We need better cloud visibility. It’s as simple as that. I’ve been waiting for the day – and it’s been a long time coming – where the intrusions we respond to have cloud components. Those days are now here. I read our forensics reports. I know that a lot of people are depending on the cloud, and we need visibility. Many of these cloud providers are providing it, but we don’t always have security operations that can take advantage of that visibility and see what’s happening.
Right now, some of the smartest hackers are trying to access accounts by simply taking a publicly accessible email address and trying different passwords a few times a day – and they’ll keep doing it until they get in. You have to be ready for even the most seemingly simple threats, and you have to detect them, because I don’t believe we’re going to be able to do security risk transfer to have the cloud providers detect it. It’s a tough thing to do. They can’t tell you how your users normally use their email. They just try to make it available to your users. So, we’re going to have a lot of interesting challenges and complexities there.
Is there something that organisations should be doing in 2018 that they may not be thinking about right now?
One thing we’re going to have to start doing is protecting our own employees. I’ve dealt with this issue personally at FireEye, and we’re currently working with companies to figure this out. Many companies are thinking about how their employees are on their own when they go home. These staffers are at home and they’re using various personal email and social media accounts as part of their daily lives.

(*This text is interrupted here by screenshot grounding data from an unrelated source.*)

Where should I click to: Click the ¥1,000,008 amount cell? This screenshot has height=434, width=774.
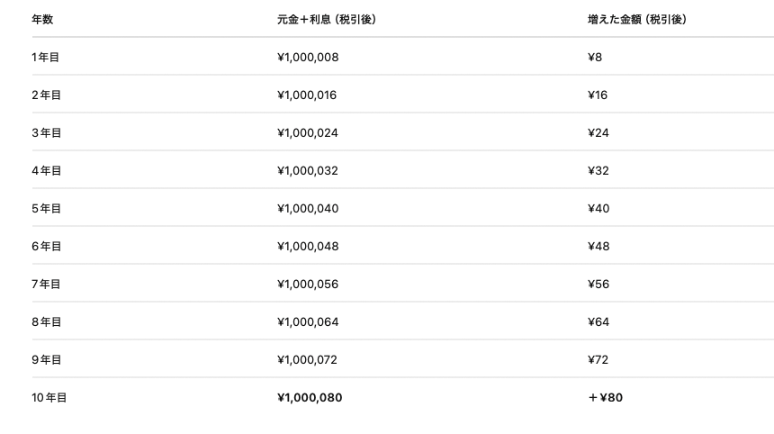pyautogui.click(x=308, y=58)
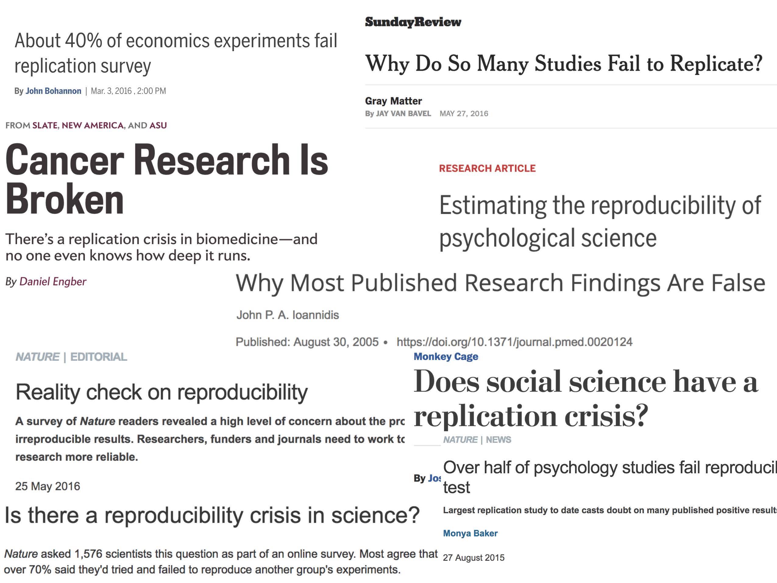
Task: Click the headline Why Do So Many Studies Fail to Replicate?
Action: 564,64
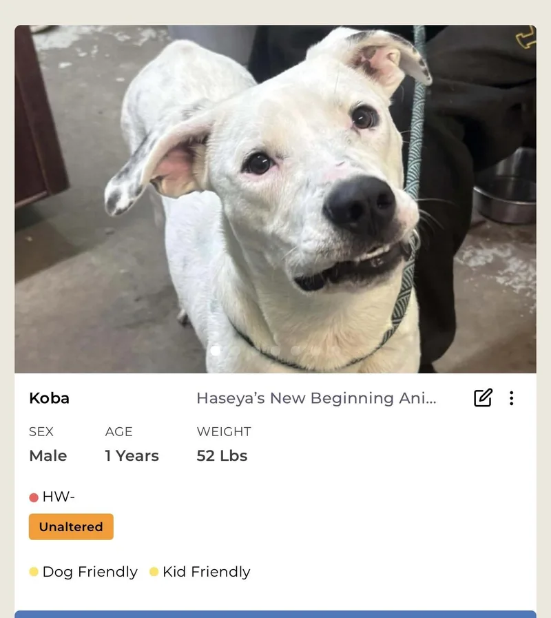The height and width of the screenshot is (618, 551).
Task: Open Koba's main photo
Action: point(275,199)
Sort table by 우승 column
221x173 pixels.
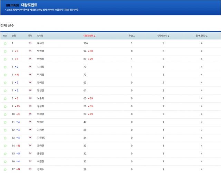click(132, 36)
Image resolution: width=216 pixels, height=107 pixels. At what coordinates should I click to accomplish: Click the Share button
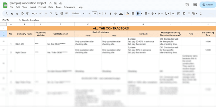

The question then becomes: If someone can hack your employees’ private accounts, can they hack your enterprise? Or can they at least make it so there is a perception that they hacked your enterprise? There are hackers out there who will hack an employee at a company, and they will post any document they can get, and they will say they hacked the company even if they haven’t. It’s a reputational thing – while it’s hard to gauge the public response to these types of incidents, right now many companies are being deemed irresponsible or negligent or compromised when they are none of those things.